Asked whether the Society would implement psychological screening of candidates for the priesthood in order to avoid such tragic outcomes in the future, Thouvenot said, "The case is too recent, we have not yet had time to take decisions in this direction."

This is a direct contradiction of Bp. Fellay's own words, however, who said four months earlier in a Jan. 24, 2017 response to Swedish media organization SVT that "candidates to the priesthood are assessed and evaluated with respect to their emotional and psychological balance during their six or seven years of training. Should a candidate show any signs of potential weaknesses, he will not be allowed to become a priest."

Not only are Fellay's statements a direct contradiction of those of the Society's Secretary (who is supposed to speak on behalf of the superior general), they are demonstrably false.

Thouvenot himself admits that they had detected troubling signs in Roisnel from early on: "We spent six years together. There was certainly in him a breeding ground favorable to psychological imbalance, but nobody really detected it."

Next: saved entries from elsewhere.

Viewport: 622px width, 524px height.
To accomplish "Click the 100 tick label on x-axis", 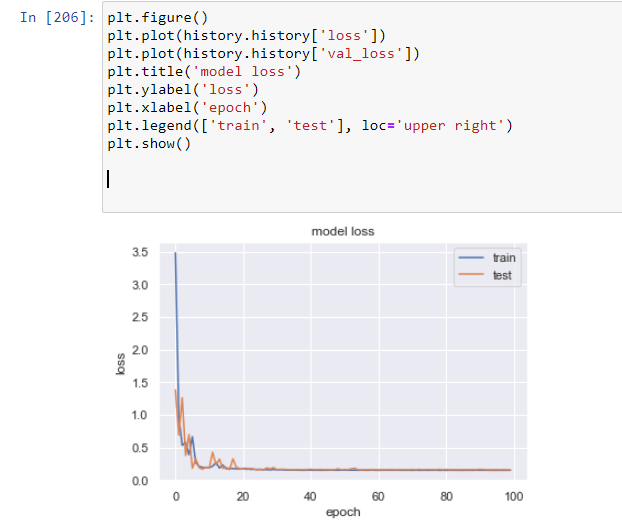I will click(x=513, y=495).
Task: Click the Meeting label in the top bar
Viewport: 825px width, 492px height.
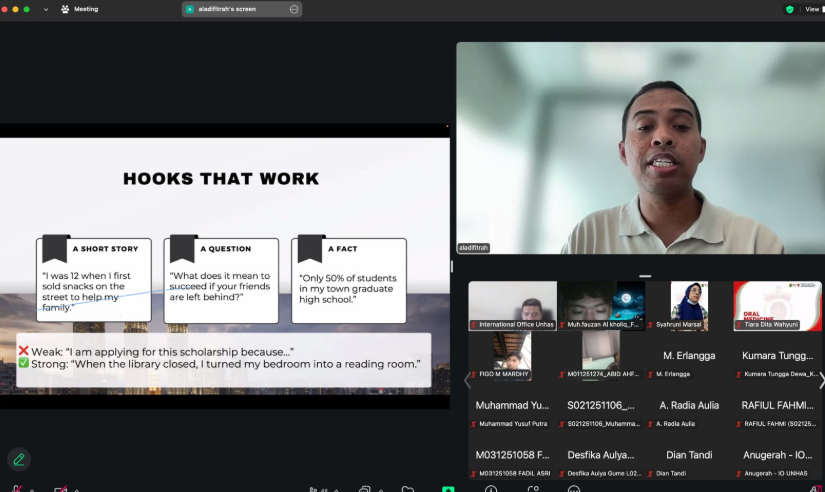Action: coord(86,9)
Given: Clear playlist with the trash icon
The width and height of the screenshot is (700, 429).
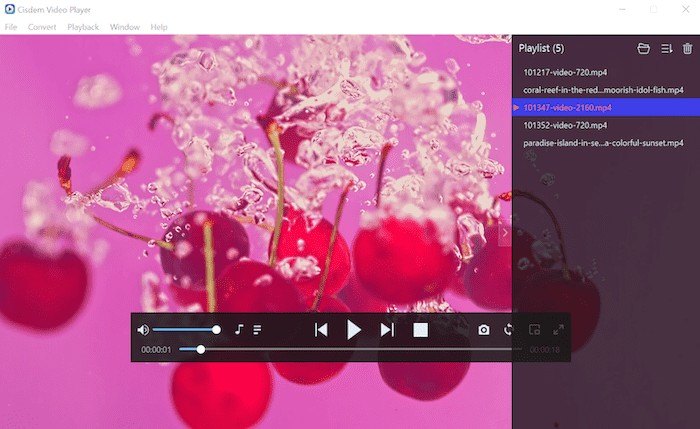Looking at the screenshot, I should point(687,48).

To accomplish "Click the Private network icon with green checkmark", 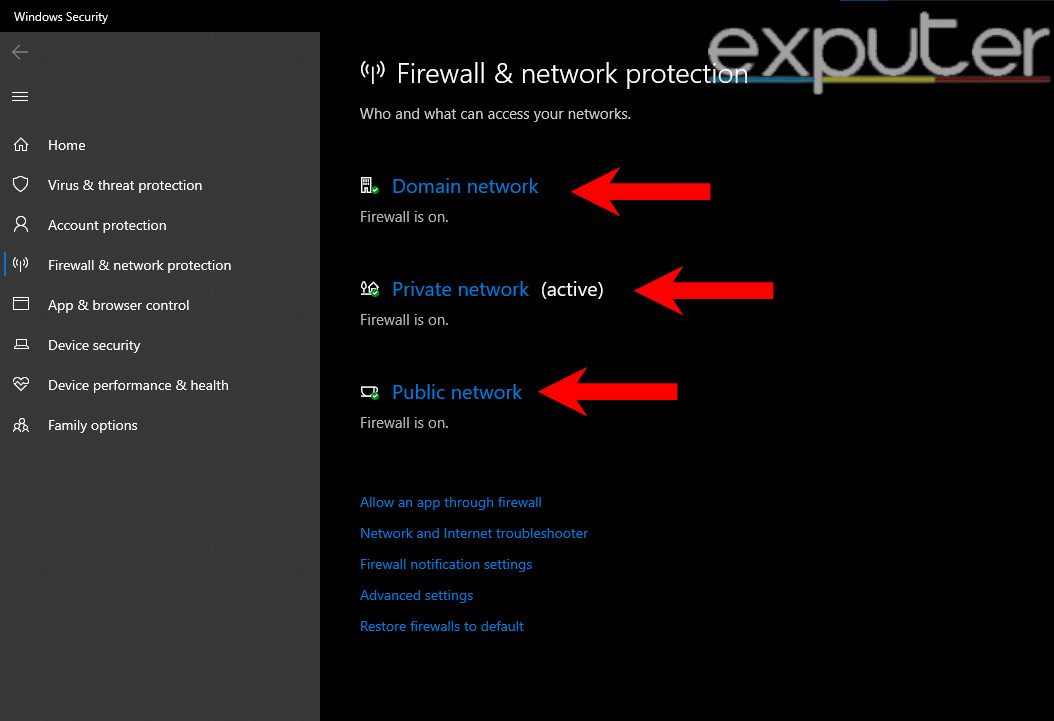I will [x=368, y=288].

This calls into question either Thouvenot's honesty about what they actually detected in Roisnel — or the SSPX's spectacular failure to spot a violent, twisted pervert of the worst kind in their own ranks, who raped his victim with scissors, knitting needles and a broom handle. Either way, the response hardly evokes confidence in Society leadership.

Fellay's statements are perhaps most notoriously disproven in the case of Fr. Frédéric Abbet, a convicted pedophile, who came to the SSPX seminary with a previous incident of sexual misconduct when he was 15, and was later disciplined in seminary for having an "amitié particulière" — a particular friendship, i.e., an unhealthy emotional/romantic attachment to a fellow seminarian. Yet he was allowed to go on to become a priest — contrary to what Fellay claims would've happen — abusing multiple boys as a result and eventually convicted and sentenced to prison.

One is led to ask: Who is telling the truth, and who is lying? And in light of the SSPX's stunning failures with regard to Roisnel and a number of other abuser priests, how can SSPX devotés continue to have any confidence in the Society's ability to screen its candidates and ordain men worthy of their high calling?

SSPX Modus Operandi

But as shown in a number of cases, Fellay's decision to handle the Roisnel case internally, sending the abuser off to do prayer and penance for a brief time before letting him loose on society, is the SSPX's typical modus operandi — the same modus operandi of so many bishops in the Church exposed after the Boston 2002 sex abuse scandal, who would send pederasts and rapists away for brief stints in rehab before reinstating them at new assignments, where they often went on to abuse again. 

Fellay is no different, and apparently has never learned the lessons of the 2002 sex abuse crisis in America — a crisis that has cost the U.S. Church more than $4 billion in abuse payouts and countless lives devastated and souls lost. While the SSPX has had to pay for attorneys' fees and legal bills in a number of sex abuse cases, it remains unknown how much the Society's own abuse scandals have cost them — and more significantly, how many lives they've devastated and souls they've lost by SSPX leadership's malfeasance.